I don't know it a lease purchase would work with someone you don't already know and trust. For example, I know one guy, a good friend of mine, who did a lease purchase with another good friend of mine. The owner bought the van and then the driver pays everything, just as if he owns it. He pays the bank note to the bank, maintenance and repair, upgrades and additions to the van like insulation, a Fan-Tastic Fan vent, whatever he wants to do, everything. He does check with the owner before making any kind of permanent additions or changes to the van, of course In addition to everything, he pays the owner $400 a month for the privilege of leasing the van.
The owner set it up with the carrier that the drivers is the one who deals with the carrier on any issues, and for the most part, the owner doesn't even think much about the van at all. If something goes wrong, if a payment to the bank is late, or some other payment doesn't get paid on time, the van would go back to the owner and the driver gives up any and all interest and investment in the van. Period. The owner can take it back or not, his call. Depends on the situations and how he may want to handle it.
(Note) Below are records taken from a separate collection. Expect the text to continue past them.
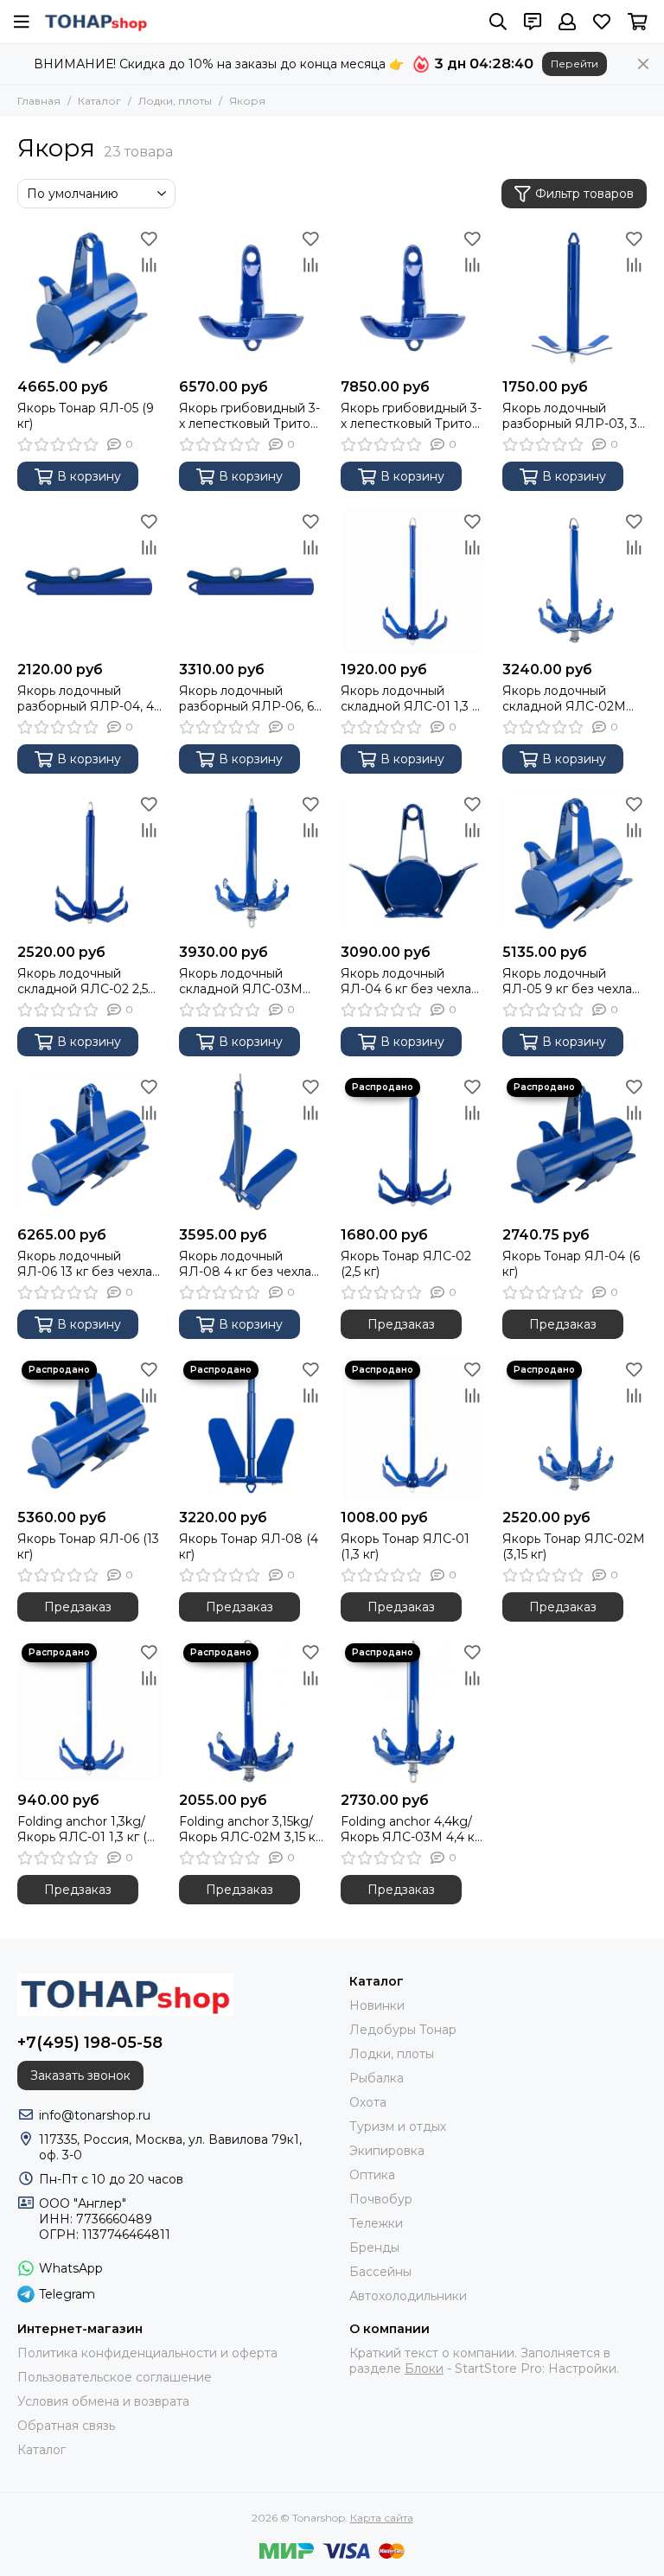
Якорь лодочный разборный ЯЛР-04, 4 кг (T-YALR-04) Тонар (85, 698)
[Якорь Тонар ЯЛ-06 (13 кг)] (89, 1428)
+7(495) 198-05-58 (90, 2042)
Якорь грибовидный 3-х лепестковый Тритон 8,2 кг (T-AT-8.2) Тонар (411, 415)
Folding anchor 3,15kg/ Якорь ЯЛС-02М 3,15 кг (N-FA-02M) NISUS (250, 1829)
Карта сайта (381, 2517)
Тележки (376, 2223)
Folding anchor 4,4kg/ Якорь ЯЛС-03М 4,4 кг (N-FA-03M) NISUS (410, 1829)
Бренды (374, 2247)
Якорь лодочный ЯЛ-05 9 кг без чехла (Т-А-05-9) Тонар (567, 981)
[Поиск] (498, 21)
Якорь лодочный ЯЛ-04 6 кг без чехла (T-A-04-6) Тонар (406, 981)
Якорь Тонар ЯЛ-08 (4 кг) (248, 1546)
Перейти (574, 63)
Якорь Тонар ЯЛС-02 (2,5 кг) (406, 1263)
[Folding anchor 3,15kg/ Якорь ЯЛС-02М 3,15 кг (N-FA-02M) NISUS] (251, 1711)
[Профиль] (567, 21)
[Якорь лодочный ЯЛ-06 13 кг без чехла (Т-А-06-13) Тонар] (89, 1146)
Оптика (372, 2175)
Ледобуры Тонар (402, 2029)
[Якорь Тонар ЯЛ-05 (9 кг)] (89, 298)
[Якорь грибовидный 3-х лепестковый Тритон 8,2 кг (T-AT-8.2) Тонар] (413, 298)
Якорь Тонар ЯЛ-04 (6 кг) (571, 1263)
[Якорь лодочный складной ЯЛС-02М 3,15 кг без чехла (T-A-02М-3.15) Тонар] (574, 580)
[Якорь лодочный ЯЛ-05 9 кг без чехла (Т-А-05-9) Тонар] (574, 863)
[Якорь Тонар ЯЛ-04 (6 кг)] (574, 1146)
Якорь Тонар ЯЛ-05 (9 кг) (85, 415)
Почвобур (380, 2199)
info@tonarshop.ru (94, 2115)
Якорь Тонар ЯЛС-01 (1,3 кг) (405, 1546)
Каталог (99, 100)
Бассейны (380, 2272)
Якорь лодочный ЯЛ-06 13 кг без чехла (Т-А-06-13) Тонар (84, 1263)
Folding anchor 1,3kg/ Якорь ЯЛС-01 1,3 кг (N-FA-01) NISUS (89, 1829)
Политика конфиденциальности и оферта (147, 2353)
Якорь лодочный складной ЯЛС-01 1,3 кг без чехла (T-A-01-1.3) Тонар (412, 698)
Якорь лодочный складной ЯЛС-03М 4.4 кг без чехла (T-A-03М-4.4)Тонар (244, 981)
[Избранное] (149, 239)
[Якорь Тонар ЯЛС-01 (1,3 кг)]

A lease was drawn up to that effect.
It's going on 3 years now and the van will be paid off in a few months. So far, not a single late payment and all maintenance has been properly performed, etc. The lease is for 5 years, so even when the van is paid off the $400 monthly lease payment will still go to the owner, something that the driver is more than willing to live with, as the owner is the one who took all the risks up front.
Once the van is paid off, a provision in the lease makes the driver a co-owner of the van, with his percentage of ownership being 75% in the event that it is mutually agreed upon to sell the van at any time before the lease is up, minus however much is still owed to the owner via the $400 per month lease payments remaining at the time the van is sold. Assuming the van is not sold before the end of the lease, the driver continues to pay the $400 per month until the 5 year lease expires, and he can at any time pay a lump sum and buy out the lease, or he can make payments of more than $400 to shorten the time of the lease.
Essentially, the driver is buying the van, and is paying the owner $400 times 60 months = $24,000 for the opportunity of getting his own van. I think the van cost about $25,000 and his bank note payments are like $500. The driver is paying seemingly a lot for his van, and the owner isn't getting nearly what he would have if he were doing a 60/40 split, but the driver is getting a van out of the deal and the owner gets $400 a month for doing essentially nothing.
Both are happy, and it's a win-win situation. But like I said, I don't think this could be done unless both parties know each other well and trust each other. The owner did this because the driver's credit was so messed up that he couldn't get a loan on his own, and while the owner knows the situation with his credit and still trusts the driver, he didn't want to co-sign on a note just the same, cause that never works out well, and it would have handcuffed the owner if something went wrong. So he gave the driver virtual ownership, and all the responsibilities and feelings of ownership that go with it. It's worked well.
Someone might be able to come up with some variant of this situation and see if it works, at least on paper.